Public Opinion Snapshot

Ruy Teixeira finds that the public thinks government efforts to rebuild and prevent the root cause of worsening storms are falling short.

It has been two years since Hurricane Katrina and the appallingly mishandled government response to that disaster. At the time, President Bush promised an all-out government effort to rebuild areas damaged by the hurricane, including the devastated city of New Orleans.

Today, the public is concluding that that government’s effort to rebuild has not been adequate and is not likely to succeed. And what’s more, the public believes that the government isn’t doing enough to combat global warming—the source of our increasingly severe storms.

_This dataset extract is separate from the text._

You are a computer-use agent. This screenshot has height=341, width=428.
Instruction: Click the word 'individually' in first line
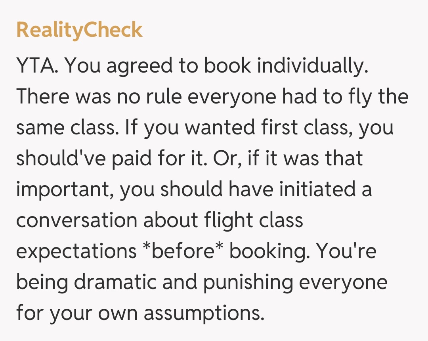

An early August CNN poll found that 52 percent think the federal government has not done enough to rebuild areas damaged by Hurricane Katrina, compared to 33 percent who think federal government has done about the right amount, and 10 percent who think the government has done too much.

The same poll found that 55 percent of respondents do not believe the city of New Orleans will ever completely recover from the effects of Hurricane Katrina, compared to 44 percent who believe the city will eventually recover. A sad commentary.

These negative assessments are even more significant when you consider that Katrina-level hurricanes, as noted by a new report from the Center for American Progress titled “Forecast: Storm Warning,” are likely to become more, not less, common due to the effects of global warming.

If the federal government were vigorously combating global warming, we might be able to avoid some of the severe hurricanes in our future. But the public has little confidence that the Bush administration is moving effectively to slow down global warming either. In an early August Newsweek poll, only 21 percent said the Bush administration had done as much as it should to address climate change and reduce global warming, compared to 68 percent who thought the administration hadn’t done enough.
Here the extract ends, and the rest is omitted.